For decades, scientists have wondered how different natural forces impact Earth's crust and earthquake rates. Ocean tides, for example, are known to trigger weak micro-earthquakes deep below the San Andreas, as do heavy rains in the Himalayas. Also, extremely large quakes in one part of the world can trigger earthquakes in another part.

In California, scientists have always wondered why there is an uptick in seismic activity along the San Andreas in the summer and fall — the driest times of the year. In some areas of the San Andreas, for example, the quakes are so weak — around magnitude 2 — that most people don't feel their energy.

Using data from 661 GPS sensors sprinkled around the state, Johnson and Bürgmann measured the vertical movement of the fault lines. The sensors were extremely sensitive and could detect the slightest sinking and raising of the ground. The scientists studied 3,600 earthquakes between 2006 and 2015. They then did the math, calculating the earthquakes when stress on the faults was at its peak. They also looked at the history books and studied larger quakes, magnitude 5.5 or more, which have rattled the state since 1781.

When they looked at the results, the seismologists saw a pattern: As water collected in snow packs, lakes and reservoirs during the winter, its weight depressed Earth's crust. The ground then rebounded when water levels were at their lowest in the summer, generating smaller quakes. As a result, the scientists concluded that small earthquakes occurred about 10 percent more than normal when seasonal loading was high.

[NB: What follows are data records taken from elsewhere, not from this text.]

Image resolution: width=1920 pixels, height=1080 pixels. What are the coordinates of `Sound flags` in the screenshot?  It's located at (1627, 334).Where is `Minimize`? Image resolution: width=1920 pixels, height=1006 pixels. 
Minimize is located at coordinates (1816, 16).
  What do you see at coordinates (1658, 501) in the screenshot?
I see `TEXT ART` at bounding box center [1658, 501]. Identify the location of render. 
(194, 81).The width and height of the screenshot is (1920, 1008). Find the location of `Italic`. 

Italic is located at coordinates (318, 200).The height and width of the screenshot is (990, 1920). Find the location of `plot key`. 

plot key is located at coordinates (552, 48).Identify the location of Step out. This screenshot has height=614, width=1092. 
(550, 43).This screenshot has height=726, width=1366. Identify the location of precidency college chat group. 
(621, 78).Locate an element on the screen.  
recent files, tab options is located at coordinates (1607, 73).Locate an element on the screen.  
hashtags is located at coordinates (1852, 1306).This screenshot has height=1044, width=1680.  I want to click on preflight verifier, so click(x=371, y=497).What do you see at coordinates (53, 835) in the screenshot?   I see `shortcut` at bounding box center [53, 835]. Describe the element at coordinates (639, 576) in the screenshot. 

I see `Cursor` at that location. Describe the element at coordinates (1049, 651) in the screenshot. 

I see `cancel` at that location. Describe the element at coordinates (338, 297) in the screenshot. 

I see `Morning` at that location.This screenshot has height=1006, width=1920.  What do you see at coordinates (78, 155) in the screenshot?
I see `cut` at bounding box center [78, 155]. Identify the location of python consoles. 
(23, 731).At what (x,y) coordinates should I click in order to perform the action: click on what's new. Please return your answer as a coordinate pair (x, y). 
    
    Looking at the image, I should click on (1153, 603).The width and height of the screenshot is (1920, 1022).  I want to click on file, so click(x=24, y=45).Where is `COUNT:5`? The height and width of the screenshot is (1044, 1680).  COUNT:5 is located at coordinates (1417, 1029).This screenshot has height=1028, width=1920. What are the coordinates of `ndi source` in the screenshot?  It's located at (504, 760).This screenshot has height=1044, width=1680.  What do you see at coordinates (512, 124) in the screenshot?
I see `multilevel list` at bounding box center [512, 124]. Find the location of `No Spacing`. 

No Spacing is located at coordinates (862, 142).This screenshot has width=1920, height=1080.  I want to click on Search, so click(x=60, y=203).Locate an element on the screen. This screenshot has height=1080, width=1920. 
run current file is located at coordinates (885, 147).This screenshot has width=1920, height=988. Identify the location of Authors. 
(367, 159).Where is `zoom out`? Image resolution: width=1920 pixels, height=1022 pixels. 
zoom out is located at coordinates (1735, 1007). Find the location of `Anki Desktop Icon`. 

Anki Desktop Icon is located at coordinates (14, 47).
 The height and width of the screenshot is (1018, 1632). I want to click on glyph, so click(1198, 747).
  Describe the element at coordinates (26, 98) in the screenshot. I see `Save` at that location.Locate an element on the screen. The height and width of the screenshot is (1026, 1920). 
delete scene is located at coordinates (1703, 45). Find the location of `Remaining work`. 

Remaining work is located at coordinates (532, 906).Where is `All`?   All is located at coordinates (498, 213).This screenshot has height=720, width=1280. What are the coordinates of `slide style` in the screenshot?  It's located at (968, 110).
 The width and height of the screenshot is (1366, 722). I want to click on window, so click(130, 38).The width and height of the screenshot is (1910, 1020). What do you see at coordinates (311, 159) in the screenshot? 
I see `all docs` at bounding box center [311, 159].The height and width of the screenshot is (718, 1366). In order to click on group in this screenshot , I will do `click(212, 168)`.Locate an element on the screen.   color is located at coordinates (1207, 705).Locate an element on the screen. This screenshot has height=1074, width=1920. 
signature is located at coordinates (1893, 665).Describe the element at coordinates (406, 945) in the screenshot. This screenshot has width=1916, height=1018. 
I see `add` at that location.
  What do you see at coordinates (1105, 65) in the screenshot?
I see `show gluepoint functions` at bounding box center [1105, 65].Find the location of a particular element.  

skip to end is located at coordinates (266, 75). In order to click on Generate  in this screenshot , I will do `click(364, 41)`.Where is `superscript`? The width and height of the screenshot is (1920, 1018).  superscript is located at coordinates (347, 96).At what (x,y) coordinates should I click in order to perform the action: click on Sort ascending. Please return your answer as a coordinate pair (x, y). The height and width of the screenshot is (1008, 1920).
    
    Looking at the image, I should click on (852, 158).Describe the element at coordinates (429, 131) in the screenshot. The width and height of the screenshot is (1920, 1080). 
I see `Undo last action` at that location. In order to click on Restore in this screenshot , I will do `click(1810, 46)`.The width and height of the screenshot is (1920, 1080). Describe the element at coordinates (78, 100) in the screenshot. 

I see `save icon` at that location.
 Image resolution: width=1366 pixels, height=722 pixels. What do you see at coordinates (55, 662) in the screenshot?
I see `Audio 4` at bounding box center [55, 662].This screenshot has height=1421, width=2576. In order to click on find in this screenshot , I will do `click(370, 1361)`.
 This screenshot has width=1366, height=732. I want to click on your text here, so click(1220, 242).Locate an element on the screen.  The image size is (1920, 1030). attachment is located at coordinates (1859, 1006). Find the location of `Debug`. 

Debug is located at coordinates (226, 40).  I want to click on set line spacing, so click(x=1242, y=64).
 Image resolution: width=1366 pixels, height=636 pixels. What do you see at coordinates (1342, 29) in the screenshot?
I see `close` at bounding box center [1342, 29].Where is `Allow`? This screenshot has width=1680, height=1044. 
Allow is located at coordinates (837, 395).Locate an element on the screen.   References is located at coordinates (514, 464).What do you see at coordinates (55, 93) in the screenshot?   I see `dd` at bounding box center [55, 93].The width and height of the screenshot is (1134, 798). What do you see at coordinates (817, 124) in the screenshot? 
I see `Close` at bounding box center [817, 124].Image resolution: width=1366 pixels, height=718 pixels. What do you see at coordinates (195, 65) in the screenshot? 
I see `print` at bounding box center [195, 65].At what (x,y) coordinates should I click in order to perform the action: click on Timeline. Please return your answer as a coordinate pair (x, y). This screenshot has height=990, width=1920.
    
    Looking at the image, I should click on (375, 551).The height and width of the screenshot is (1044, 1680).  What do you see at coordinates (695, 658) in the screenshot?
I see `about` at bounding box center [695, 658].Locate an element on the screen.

"We observed the mountains move 5 to 10 millimeters (0.25 to 0.4 inches) throughout the year," Johnson says. "The largest subsidence is observed in the early spring and then increases throughout the summer. The mechanical models we use are elastic, like a rubber band that returns to its original shape. So, as the earth bounces back up, it is responding to the changing loads. Since the snow melts over many months, the change is gradual over the months."

Could this information be used to predict the "Big One," a massive earthquake that many say will strike California with untold damage in the future, as shown in the video simulation below?

"We still do not have the ability to predict the time, location or magnitude of any earthquake," Johnson says. "What we are finding is that the annual modulation of the small earthquakes is providing insight to the timing of the failure process prior to the earthquake. The more we learn about small earthquakes and the physics of the rupture process is the way forward to improving hazard estimates for faults throughout the state."